Le quedaron algunas secuelas físicas en la vista y el oído durante tiempo. Pero el mayor daño fue el psicológico. La masacre la transformó. «No era yo. Se me hacía muy duro. No tenía una esperanza de futuro. Mi inocencia se quedó en aquel vagón», advierte.
En su casa fue duro, pese a que como ella reconoce ha recibido «mucha comprensión y mucha ayuda» de su familia para ir avanzando. También decidió contactar con la AVT y hacer terapia con ellos. Como ella misma reconoce fue un gran acierto porque eso le está permitiendo salir adelante y mirar el futuro con fuerza y con mucho más optimismo.
Hay más nombres propios vinculados a la tragedia. Esther viajaba en el vagón de la bomba más letal, la que estalló en El Pozo y dejó 65 muertos; sobrevivieron otra joven y ella, con un pronóstico, en su caso, que no superaba las 24 horas. Veinte años después sigue repitiéndose a diario «adelante, sigue así, mira a la vida de frente».

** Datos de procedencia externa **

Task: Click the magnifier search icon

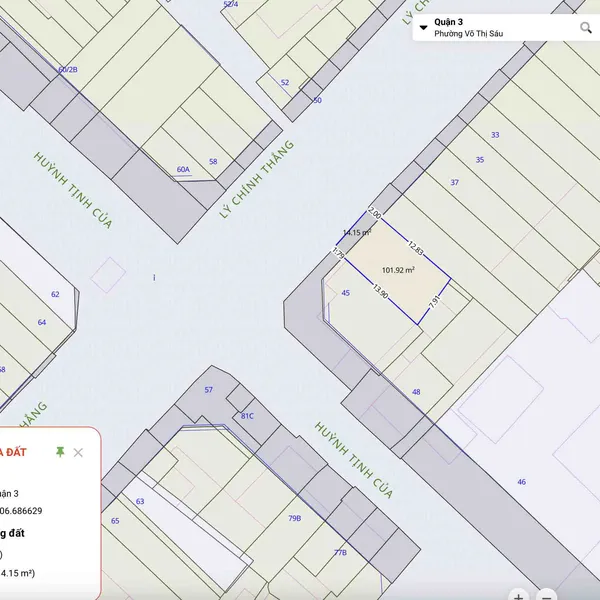Action: coord(586,28)

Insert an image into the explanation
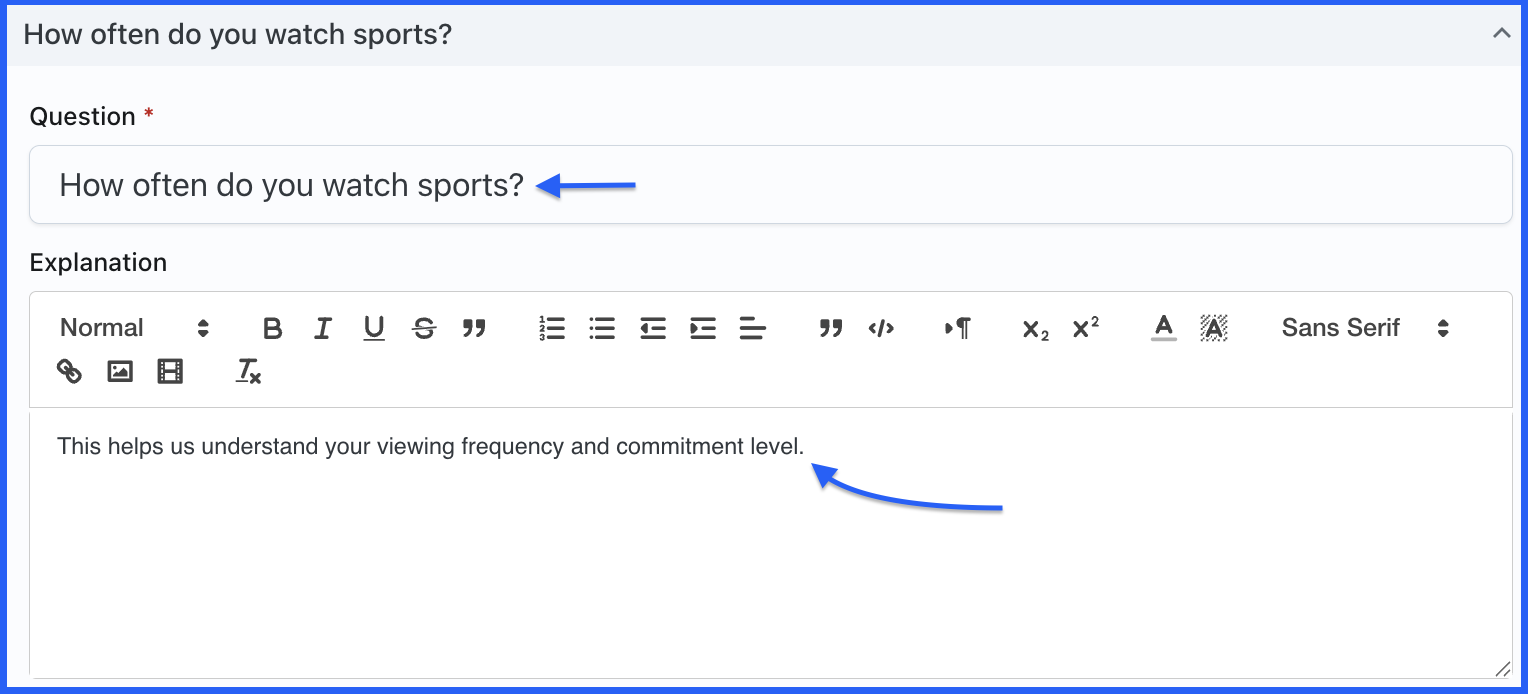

Veinte años después sigo repitiéndome: adelante, sigue así, nunca dejes de mirar a la vida de frente"
Considerada la herida más grave (19 días en la UCI) tras la muerte en 2014 de la última víctima después de una década en coma, Esther Sáez logró sobrevivir.
Su oído derecho «está muerto, muertísimo», aunque añade sonriente que es el menor de sus problemas. Tiene un 67% de minusvalía pero dice estar contenta porque empezó con un 77.
Tenía 33 años, dos niños de uno y tres años y medio y, como todos los días, cogía el tren para ir a un cercano laboratorio farmacéutico en el que trabajaba.
«Recuerdo todo lleno de humo. El olor a quemado, un olor muy especial que no he vuelto a oler; recuerdo también un boquete a mi lado (...) recuerdo restos y muertos. Recuerdo un chaval de unos 18 años sentado a mi lado muerto y que yo no me podía mover», enumera pausada. Sigue luchando. Primero lo hizo por sobrevivir, ahora por salir adelante.